While this study was being conducted in Korea, a parallel study was completed in the U.S. with Angus cross-bred steers raised to a typical U.S. endpoint (Choi et al., 2013). In that study we demonstrated that, relative to soybean oil, feeding 3% palm oil to cattle increased subcutaneous (s.c.) adipocyte size and the activities of NADP-malate dehydrogenase and glucose-6-phosphate dehydrogenase (Choi et al., 2013). Because of the high concentration of palmitic acid in palm oil, we had predicted that supplementing a beef cattle finishing diet with palm oil would up-regulate SCD gene expression. However, supplemental palm oil, which also is rich in the monounsaturated fatty acid (MUFA) oleic acid, decreased the ratio of palmitoleic acid (16:1n-7) to stearic acid (an index of SCD activity; Choi et al., 2013), and decreased SCD gene expression in s.c. adipose tissue (Choi et al., 2016). In preadipocyte cell cultures, oleic acid and the PUFA linoleic (18:2n-6) and a-linolenic acid (18:3n-3) depressed stearoyl-CoA desaturase (SCD) gene expression, so we attributed the down-regulation of SCD in adipose tissue of palm oil-fed steers to the unsaturated fatty acids in palm oil.

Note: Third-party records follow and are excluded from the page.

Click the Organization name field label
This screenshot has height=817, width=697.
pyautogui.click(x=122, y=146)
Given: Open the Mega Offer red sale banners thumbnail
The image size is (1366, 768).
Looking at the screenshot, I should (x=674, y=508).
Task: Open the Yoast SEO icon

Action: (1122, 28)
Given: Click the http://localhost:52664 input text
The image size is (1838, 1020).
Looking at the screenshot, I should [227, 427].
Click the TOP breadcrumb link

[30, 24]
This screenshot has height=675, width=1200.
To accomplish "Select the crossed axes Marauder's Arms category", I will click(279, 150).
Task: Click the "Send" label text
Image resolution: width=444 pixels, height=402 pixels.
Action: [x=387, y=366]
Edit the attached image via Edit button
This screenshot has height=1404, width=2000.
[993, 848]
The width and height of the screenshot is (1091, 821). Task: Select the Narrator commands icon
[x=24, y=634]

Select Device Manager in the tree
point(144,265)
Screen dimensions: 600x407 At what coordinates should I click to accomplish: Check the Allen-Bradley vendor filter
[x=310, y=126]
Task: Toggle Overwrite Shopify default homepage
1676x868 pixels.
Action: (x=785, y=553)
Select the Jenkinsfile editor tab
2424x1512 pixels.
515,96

In the current study, we documented the effects of dietary palm oil on specific gene expression in i.m. adipose tissue in Hanwoo steers that were fed a finishing ration for an extended period of time (10 mo). The genes CEBPß, SCD, carnitine palmitoyl transferase-1 (CPT1ß), peroxisome proliferator-activated receptor gamma (PPARg), and AMP-activated protein kinase alpha (AMPKa) were selected as genetic markers of adipose tissue differentiation and metabolism (Jeong et al., 2015). The CEBPß gene product binds to promoter regions of adipogenic genes (Cao et al., 1991), including PPARγ. Similarly, the PPARγ gene product is required for proper adipose tissue development (Tontonoz et al., 1994) and is expressed abundantly in differentiating bovine adipocytes (Grant et al., 2008; Smith et al., 2009). AMPKa activity inactivates energy-consuming processes such as fatty acid biosynthesis, while activating energy-producing processes such as fatty acid oxidation (Hardie, 2007). Because palm oil increases carcass adiposity and lipogenesis in s.c. adipose tissue (Choi et al., 2013), we hypothesized that palm oil would increase the expression of genes associated with adipogenesis (CEBPß, and PPARγ), and decrease SCD and AMPKa gene expression. Because palm oil could potentially increase PUFA content of beef, we also measured meat quality traits.
Materials and Methods
The experimental protocol describing the management and care of animals was reviewed and approved by the Animal Care and Use at the National Institute of Animal Science (NIAS). The control diet was formulated to meet the nutrient requirements recommended by the Korean Feeding Standard for Hanwoo (NIAS, 2007). Fourteen Hanwoo steers (average BW 383.5±7.3) were assigned randomly to either a control diet (Table 1) or, the basal dist supplemented with 5% palm oil (BDSP). Each treatment group was placed in a 7.0 × 10.0 m pen and fed its respective diet twice per day with an individual feeding stanchion. Steers were adapted to a corn-based finishing diet for 14 d and then fed either the control diet or BDSP. The fatty acid composition of palm oil was 43.6% palmitic acid, 4.6% stearic acid, 37.1% oleic acid, 10.4% linoleic acid and 0.2% α-linolenic acid. All animals had free access to water. Feed intake was recorded daily and animals were weighed monthly. Steers were fed the experimental diets for 10 mon until they attained an average BW of 753 ± 11.5 kg.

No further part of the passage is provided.